◆ **Records for this exercise**
+++
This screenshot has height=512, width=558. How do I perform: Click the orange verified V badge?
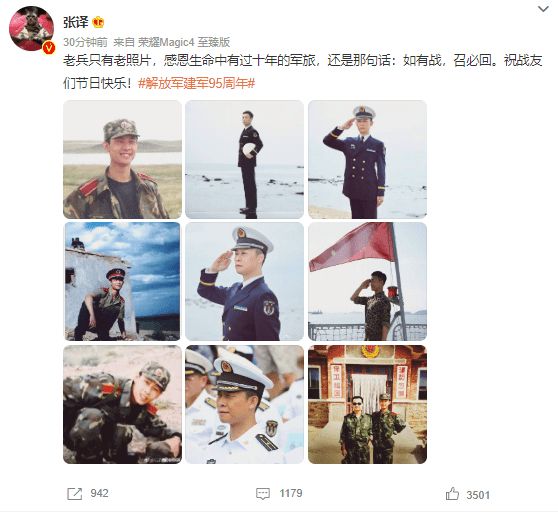coord(49,47)
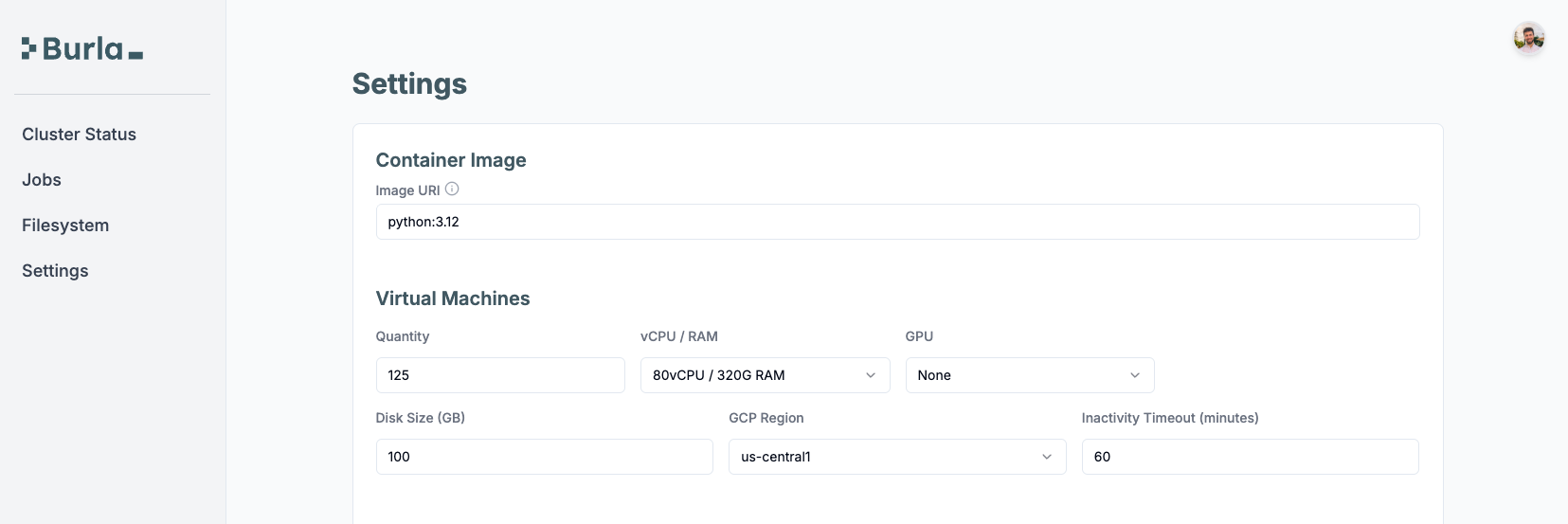Click the Container Image section heading
Viewport: 1568px width, 524px height.
(451, 160)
+++
Rewrite the items above, replacing "badge" with "icon" and leaving everything else unchanged. Omit the pictures.

This screenshot has height=512, width=558. How do I perform: Click the orange verified V icon?
coord(49,47)
Click the Container Image section heading
Viewport: 1568px width, 524px height.
(451, 160)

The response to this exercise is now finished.